Giter Club home page Giter Club logo

azureml_optimizing_a_pipeline's Introduction

Optimizing an ML Pipeline in Azure

Overview

In this project, I built and optimized an Azure ML pipeline using the Python SDK and a provided Scikit-learn logistic regression model. I used hyperdrive to optimize hyperparameters of the logistic regression model. As a next step, I used Azure AutoML to find another optimal model using the same input dataset so that I can compare the results and conclude if the HyperDrive optimized logistic regression model outperformed AutoML model.

A high level solution architecture diagram is shown below for the two approaches

Diagram

Step 1: Start by setting up a train script (train.py); we will create a dataset and evaluate it using scikit-learn logistic regression model type. Optimize the hyperparameters of this logistic regression model using HyperDrive so that we have a trained logistic regression model.

Step 2: Next, find an optimal model for the same dataset in Step 1 using automated machine learning (AutoML).

Step 3: Compare the results of the two methods and write a research report in the form of a Readme described here in this document.

Summary

The data is related with direct marketing campaigns of a Portuguese banking institution. The marketing campaigns were based on phone calls. The classification goal is to predict if the client will subscribe to a term deposit (variable y). S. Moro, P. Cortez and P. Rita. A Data-Driven Approach to Predict the Success of Bank Telemarketing.

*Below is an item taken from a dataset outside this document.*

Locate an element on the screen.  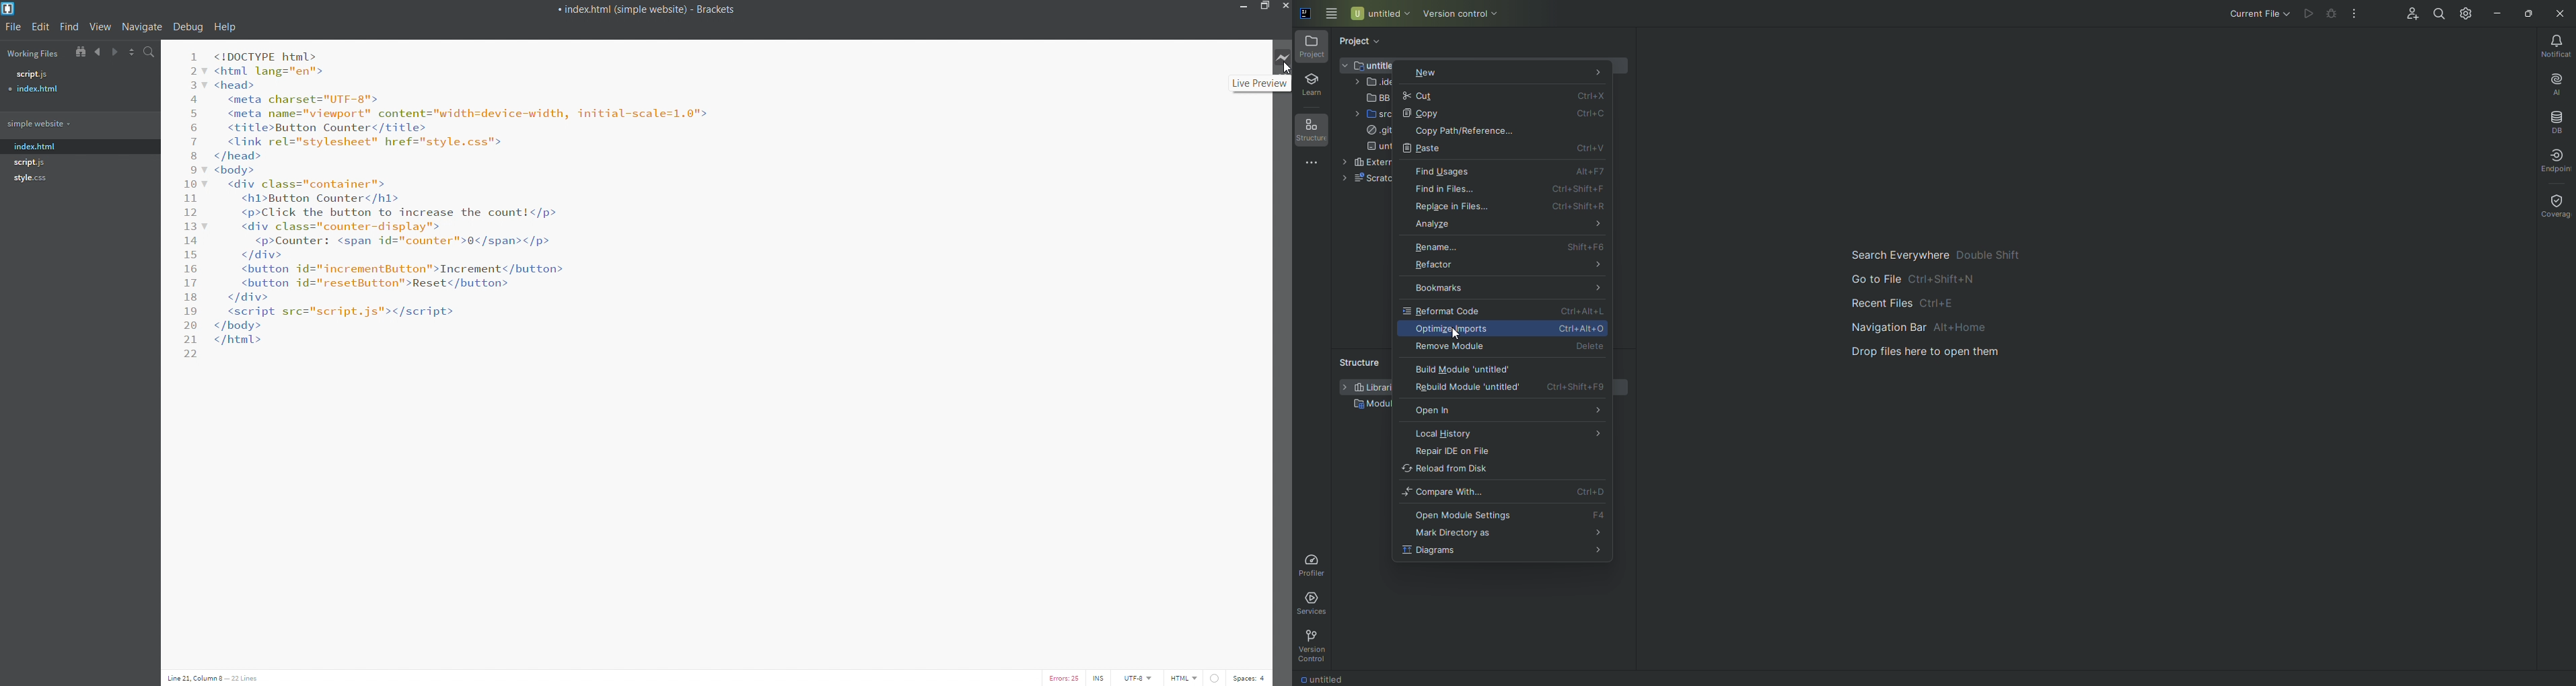
help is located at coordinates (225, 26).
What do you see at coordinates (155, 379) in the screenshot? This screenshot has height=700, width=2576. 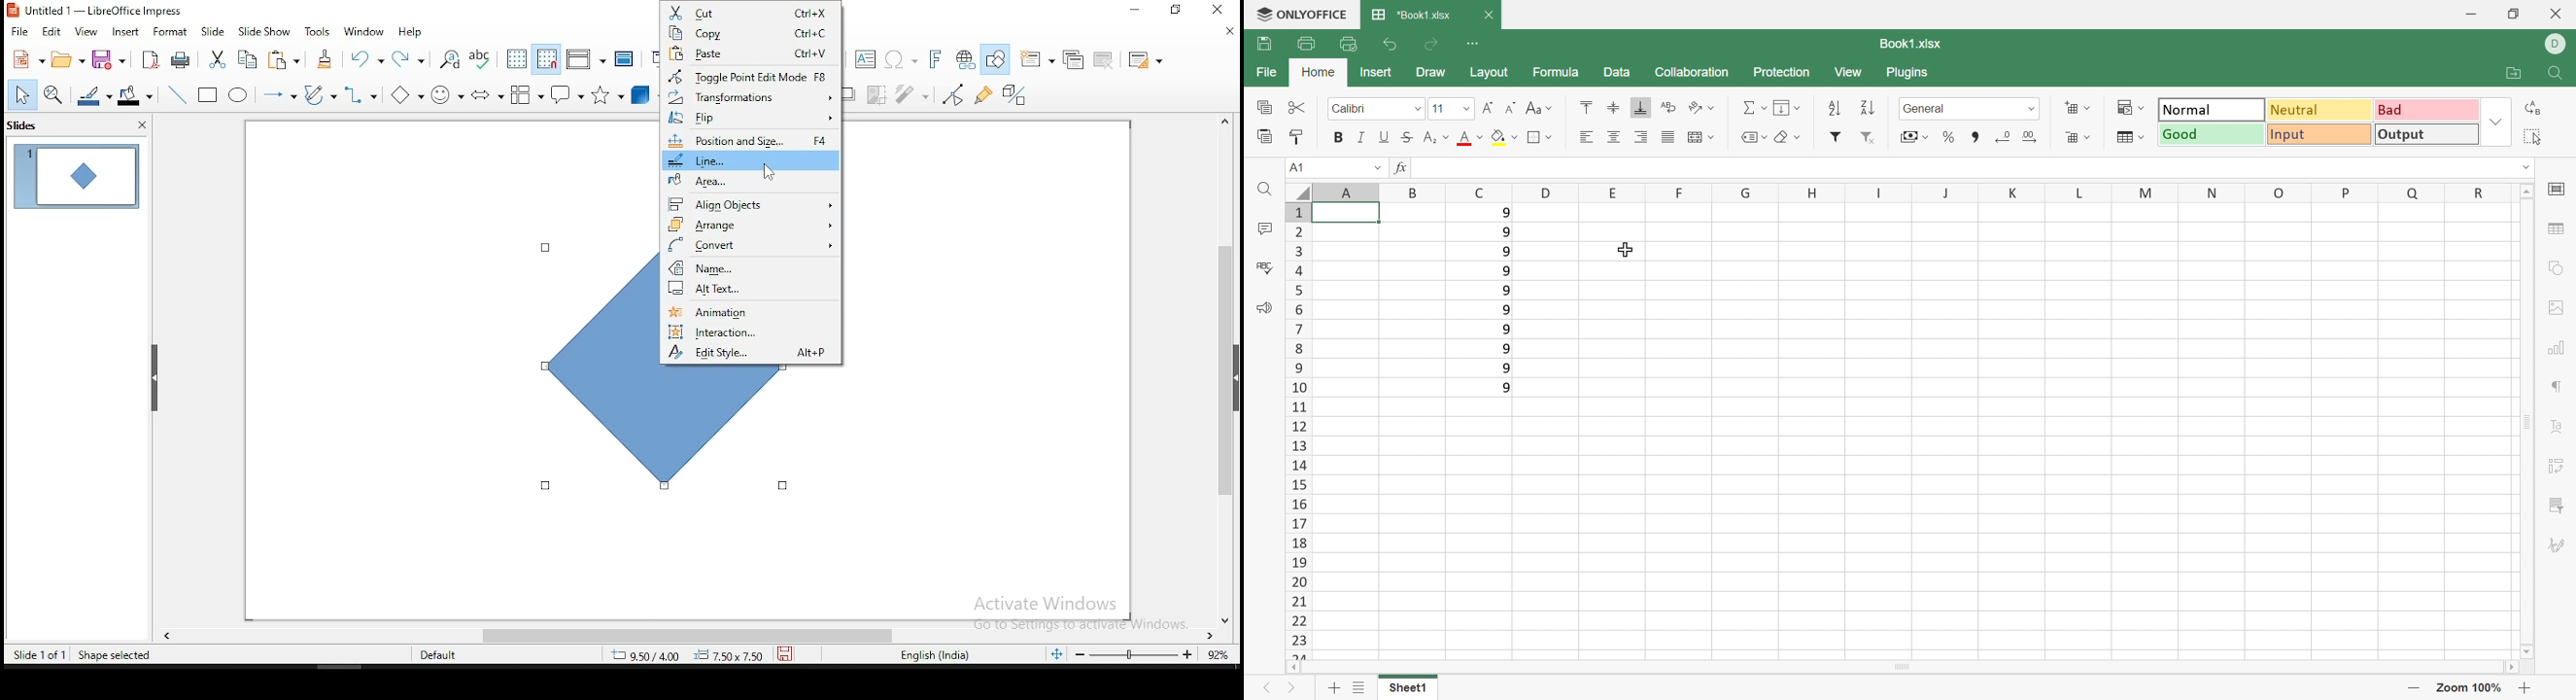 I see `Minimize sidebar` at bounding box center [155, 379].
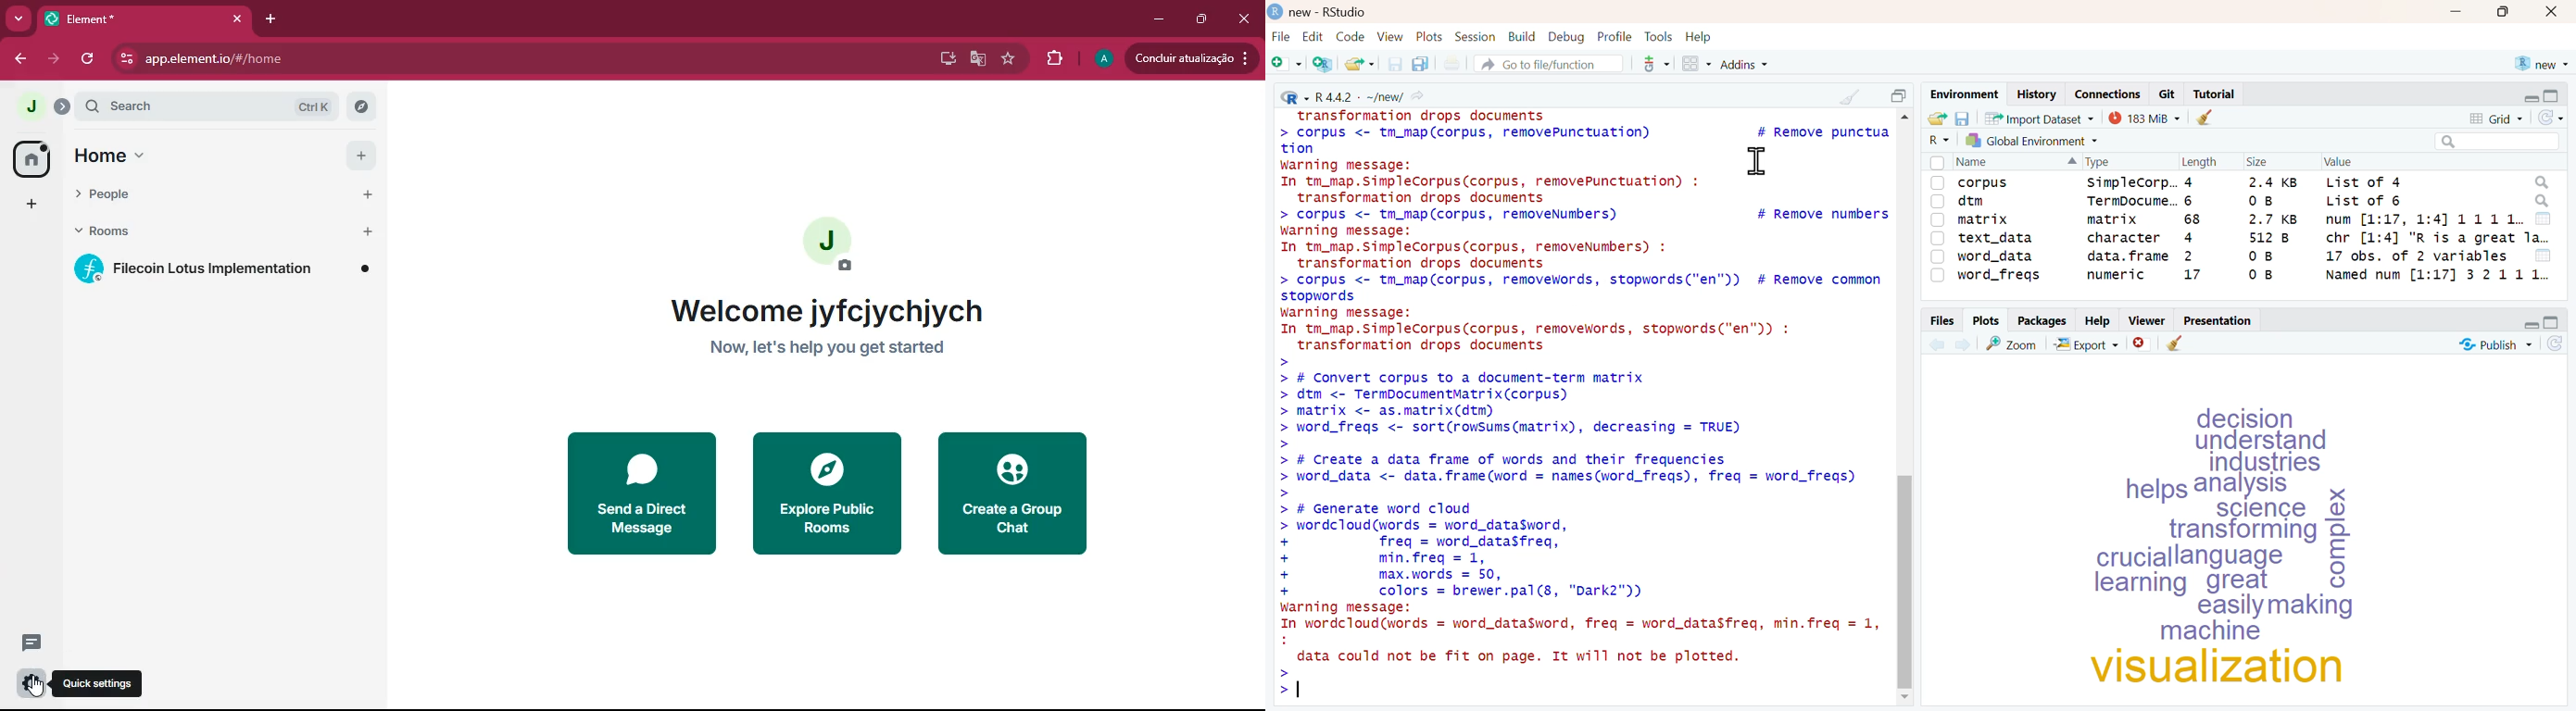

From an accuracy metric standpoint, both models returned an accuracy of 91.6% and so are equally performant if we look at just accuracy. When we take the design and coding required to implement the two options, automated machine learning implementation model is significantly easy and thorough as AutoML takes care of selecting an algorithm and tuning its hyperparameters. So, AutoML comes out on top when we combine accuracy and development effort together.

Scikit-learn Pipeline

Explain the pipeline architecture, including data, hyperparameter tuning, and classification algorithm.

Pipeline architecture

See overview

Data set information

The data is related with direct marketing campaigns of a Portuguese banking institution. The marketing campaigns were based on phone calls.

Input variables:

bank client data:
1 - age (numeric)
2 - job : type of job (categorical: 'admin.','blue-collar','entrepreneur','housemaid','management','retired','self-employed','services','student','technician','unemployed','unknown')
3 - marital : marital status (categorical: 'divorced','married','single','unknown'; note: 'divorced' means divorced or widowed)
4 - education (categorical: 'basic.4y','basic.6y','basic.9y','high.school','illiterate','professional.course','university.degree','unknown')
5 - default: has credit in default? (categorical: 'no','yes','unknown')
6 - housing: has housing loan? (categorical: 'no','yes','unknown')
7 - loan: has personal loan? (categorical: 'no','yes','unknown')
related with the last contact of the current campaign:
8 - contact: contact communication type (categorical: 'cellular','telephone')
9 - month: last contact month of year (categorical: 'jan', 'feb', 'mar', ..., 'nov', 'dec')
10 - day_of_week: last contact day of the week (categorical: 'mon','tue','wed','thu','fri')
11 - duration: last contact duration, in seconds (numeric). Important note: this attribute highly affects the output target (e.g., if duration=0 then y='no'). Yet, the duration is not known before a call is performed. Also, after the end of the call y is obviously known. Thus, this input should only be included for benchmark purposes and should be discarded if the intention is to have a realistic predictive model.
other attributes:
12 - campaign: number of contacts performed during this campaign and for this client (numeric, includes last contact)
13 - pdays: number of days that passed by after the client was last contacted from a previous campaign (numeric; 999 means client was not previously contacted)
14 - previous: number of contacts performed before this campaign and for this client (numeric)
15 - poutcome: outcome of the previous marketing campaign (categorical: 'failure','nonexistent','success')
social and economic context attributes:
16 - emp.var.rate: employment variation rate - quarterly indicator (numeric)
17 - cons.price.idx: consumer price index - monthly indicator (numeric)
18 - cons.conf.idx: consumer confidence index - monthly indicator (numeric)
19 - euribor3m: euribor 3 month rate - daily indicator (numeric)
20 - nr.employed: number of employees - quarterly indicator (numeric)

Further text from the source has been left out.